There have been several requests for this, so I might as well post it here for general use. I put together a simple system for dumping data out of Oracle databases and loading onto Hadoop DFS. The slightly interesting part is the parallelism - Python's Processing library is used to dump partitions in parallel and copy and load them onto DFS in parallel. This helps when dumping large amounts of data from partitioned Oracle tables.

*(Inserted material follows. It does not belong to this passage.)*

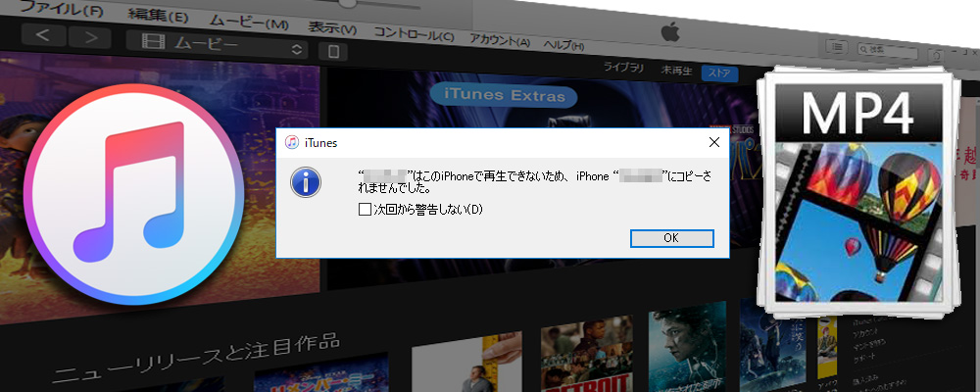
Task: Open the ムービー media type dropdown
Action: pos(221,45)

The database interaction is handled by db.py . There are a couple of helper functions for finding table partitions, etc. DBDumper dumps the requested fields from the requested table:
dumper = db.DBDumper('username/password@yourhost:9999/DB', 'table_name',
('field1', 'field2', 'field3'), 'owner', 'partition', 'output_dir', 10)
dumper.dump(cp)
Where 10 is the level of concurrency, owner is the owner of the table, and partition is the name of the partitions you're interested in (can be None).
dfs.py copies the dumped files over in parallel, again using PyProcessing. It's simply a wrapper around "cat | ssh | hadoop dfs -put".
DBDumper and dfs are tied together via a callback - when each partition is dumped, the callback is invoked, triggering the dfs copy.
Here's a complete example of using these to dump and copy data:
import db
import dfs
fs = dfs.RemoteDFS('address.of.remote.machine')
def cp(arg):
print "CALLBACK:", arg
fs.cp(arg[0], '/some/directory/' + arg[1] + '/' + arg[2])
dumper = db.DBDumper('username/password@yourhost:9999/DB', 'table_name',
('field1', 'field2', 'field3'), 'owner', 'partition', 'output_dir', 10)
dumper.dump(cp)